— Requirement —
Begin the copy at the line containing "You are a GUI" in the data below and end it at the line containing "Screen dimensions: 693x1500", keeping each line exact and leaving out pictures.

Saved data entries
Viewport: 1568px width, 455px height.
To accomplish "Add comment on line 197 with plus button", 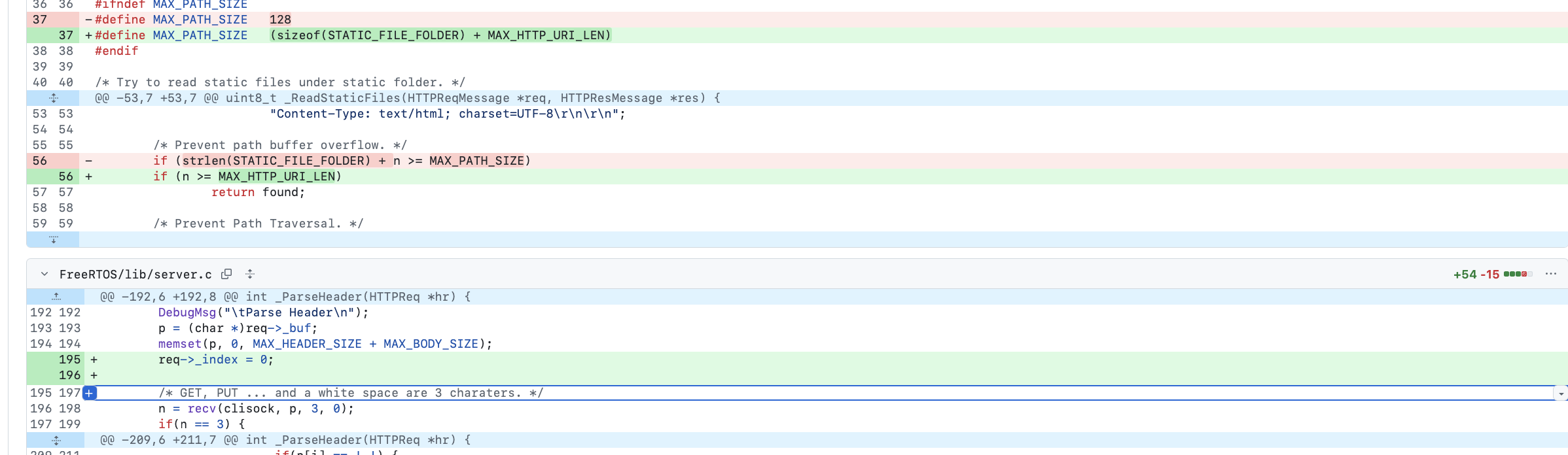I will pyautogui.click(x=90, y=393).

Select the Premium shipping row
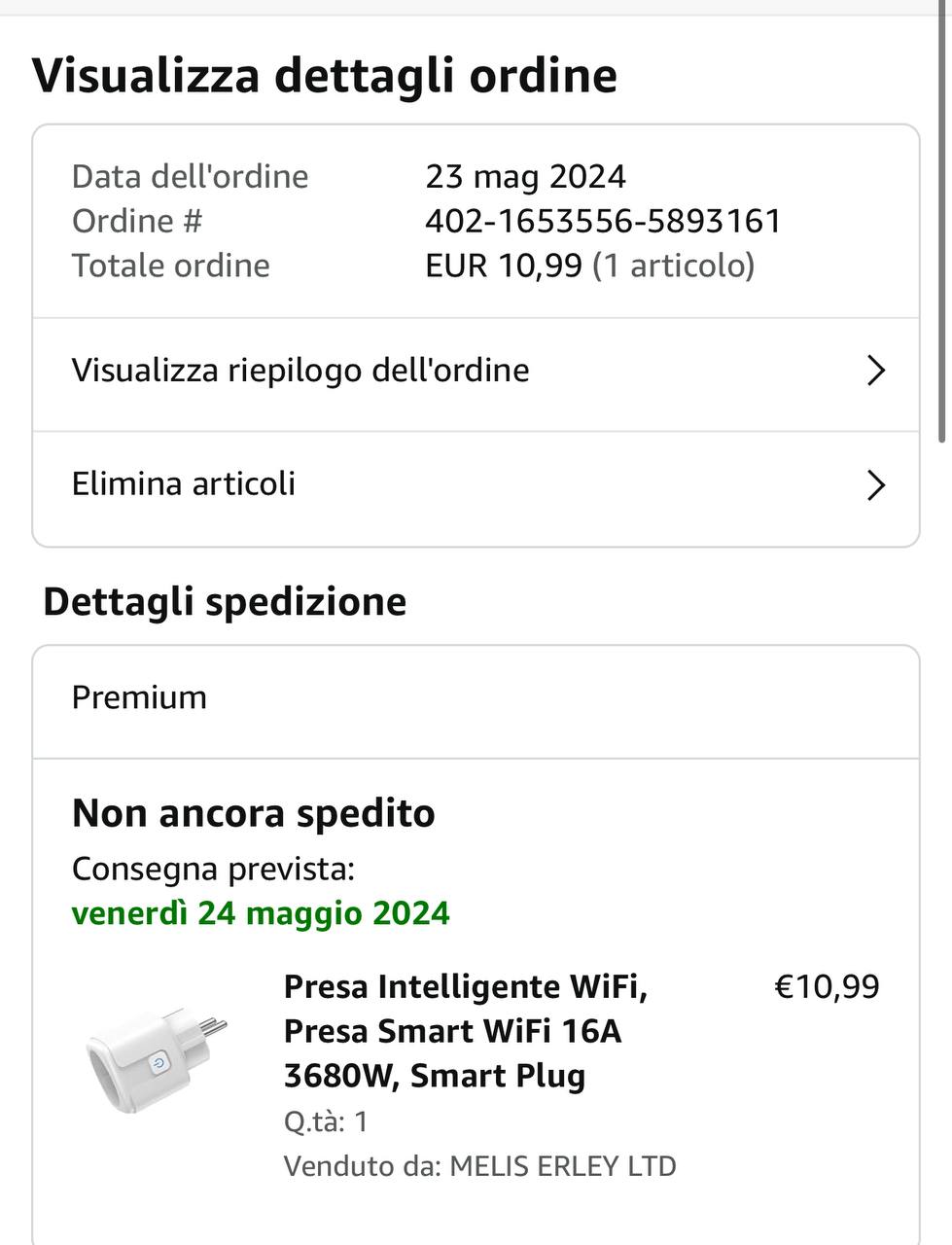tap(476, 698)
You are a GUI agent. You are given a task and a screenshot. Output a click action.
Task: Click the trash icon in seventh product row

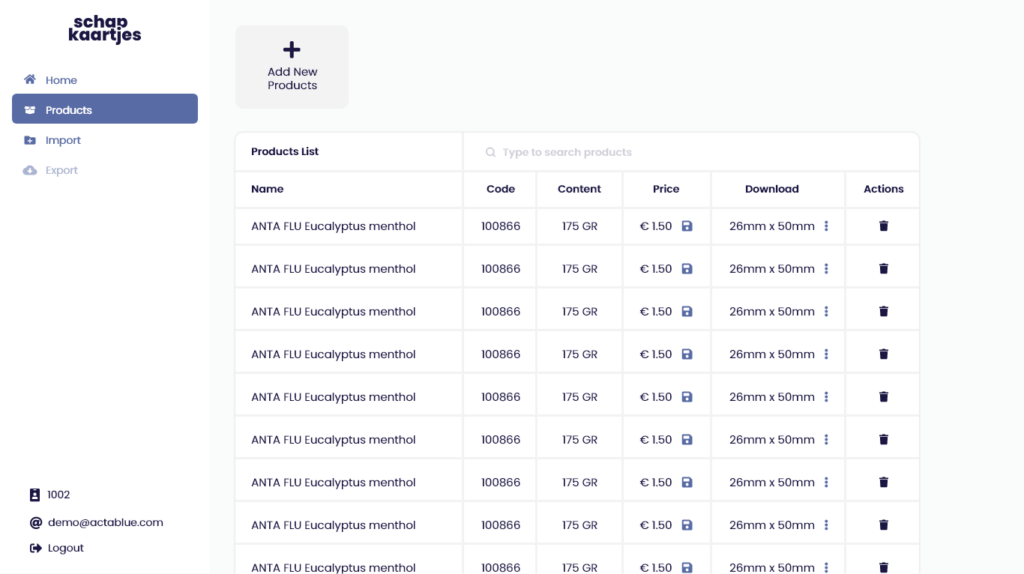tap(883, 482)
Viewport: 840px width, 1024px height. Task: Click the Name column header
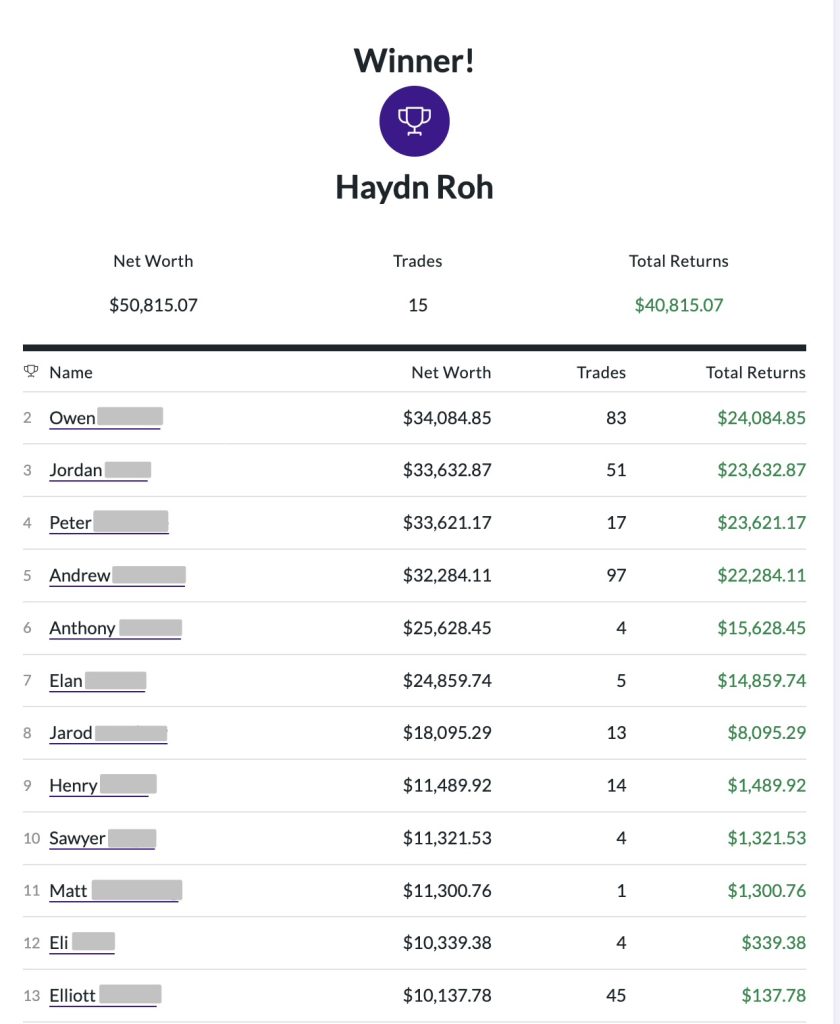click(71, 372)
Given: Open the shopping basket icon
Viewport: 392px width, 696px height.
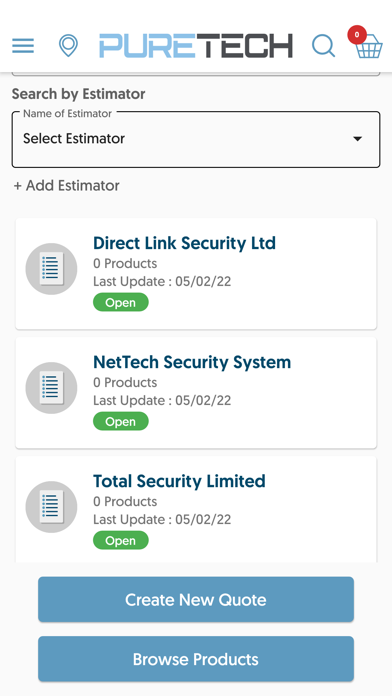Looking at the screenshot, I should (x=369, y=47).
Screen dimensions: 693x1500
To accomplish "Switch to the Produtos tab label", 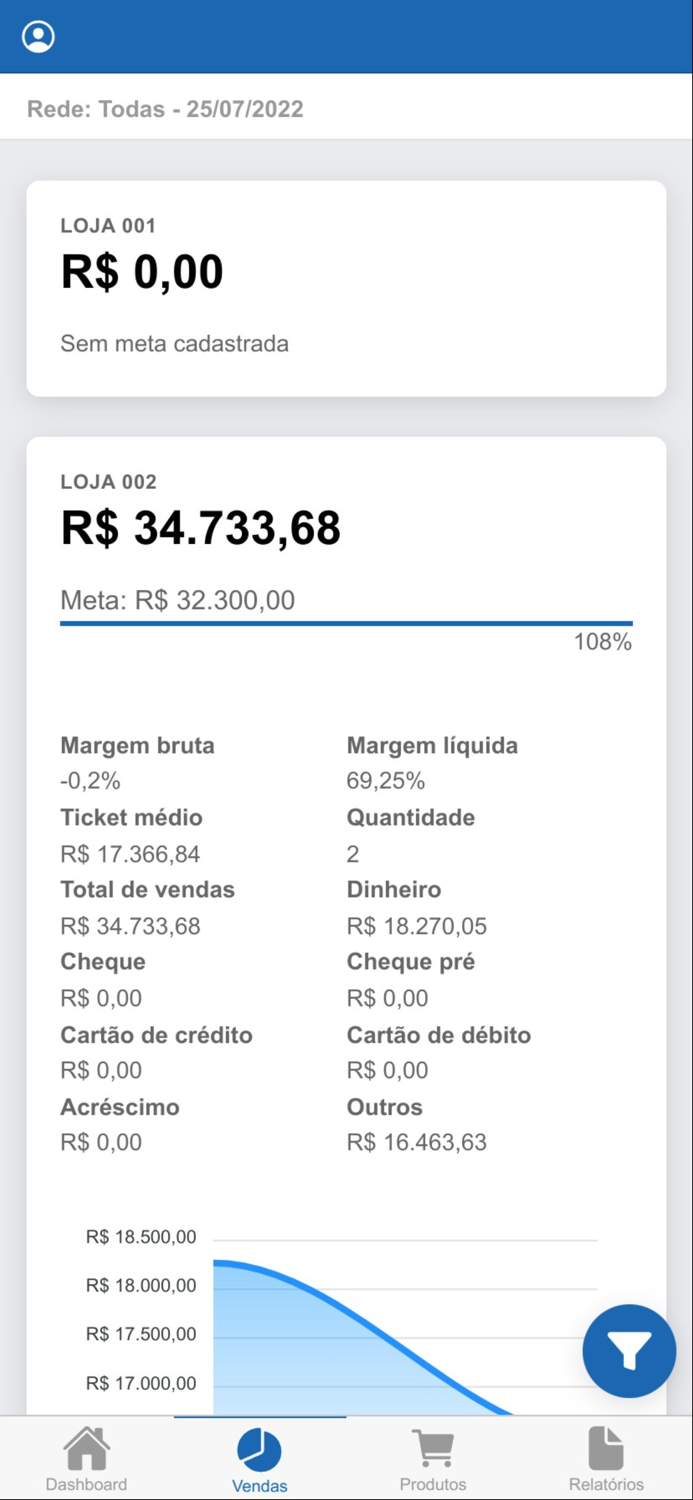I will tap(433, 1484).
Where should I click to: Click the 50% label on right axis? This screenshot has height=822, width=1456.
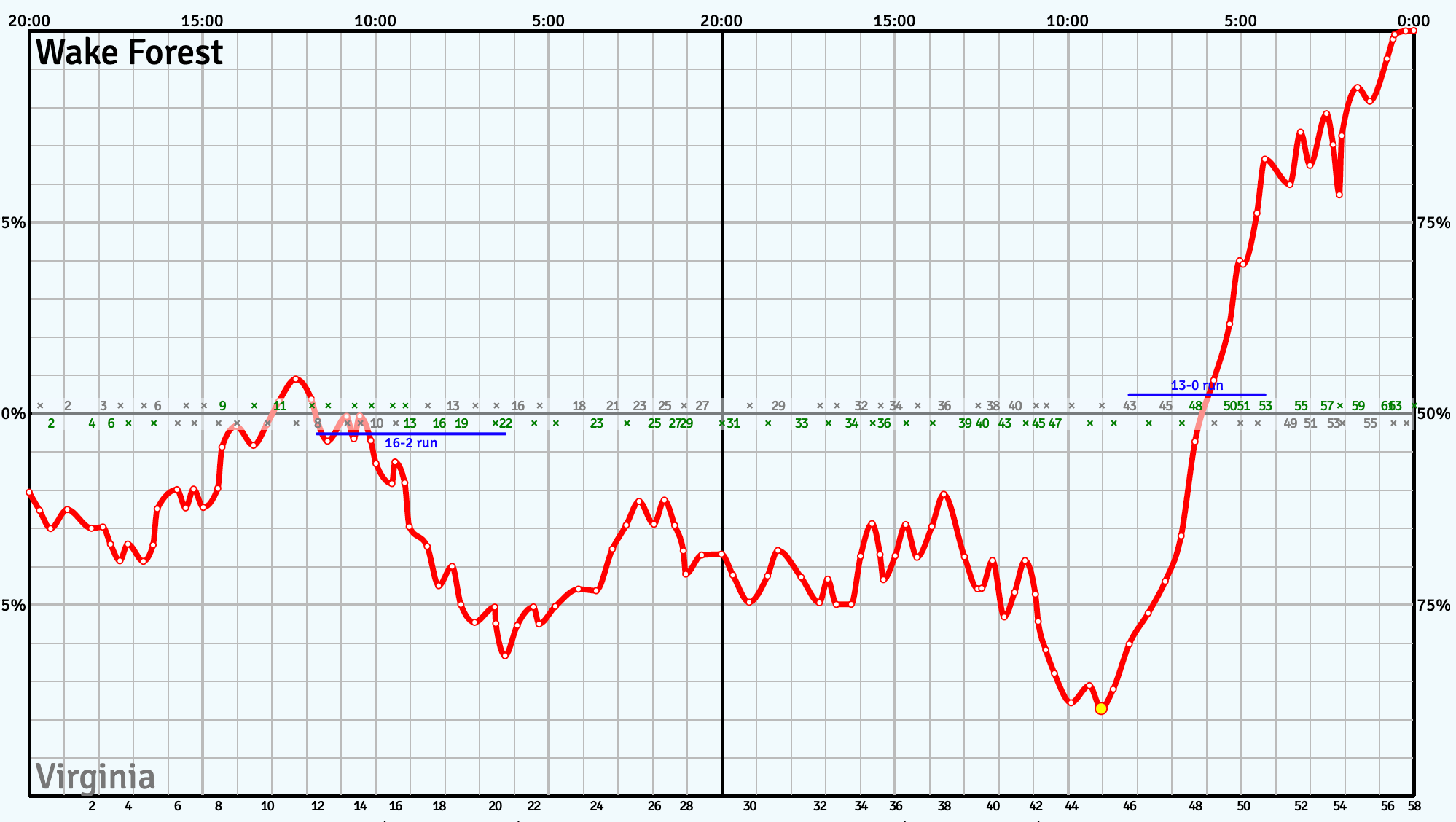[x=1433, y=414]
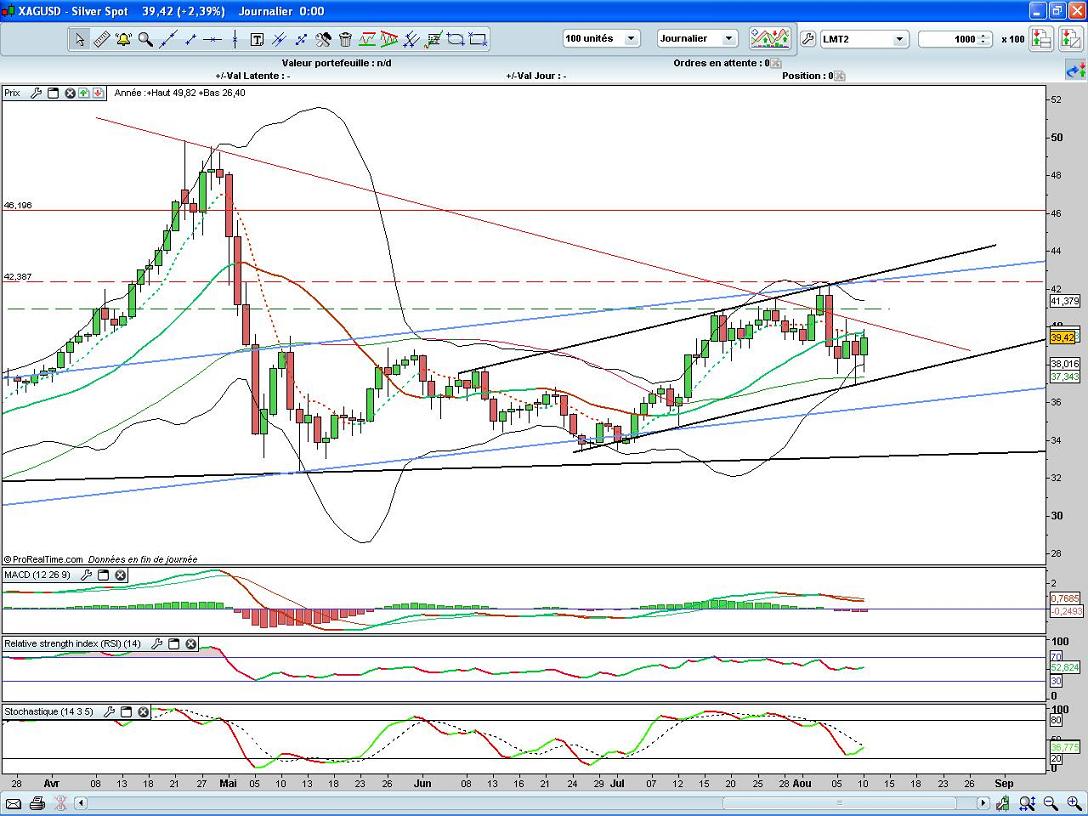Click the printer icon in bottom bar
Image resolution: width=1088 pixels, height=816 pixels.
[37, 803]
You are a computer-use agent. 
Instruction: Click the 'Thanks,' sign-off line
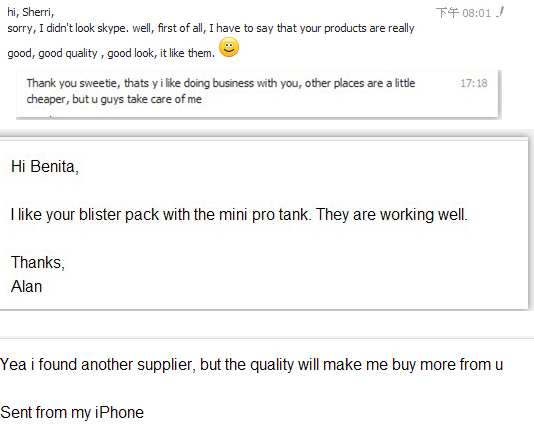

— Finished exercise —
You are a GUI agent. You are given a task and a screenshot. Output a click action.
Task: Click the trash icon in seventh product row

tap(883, 482)
Viewport: 840px width, 1024px height. Task: Click the Name column header
click(71, 372)
Given: Open the shopping basket icon
Viewport: 392px width, 696px height.
Looking at the screenshot, I should (x=369, y=47).
Screen dimensions: 693x1500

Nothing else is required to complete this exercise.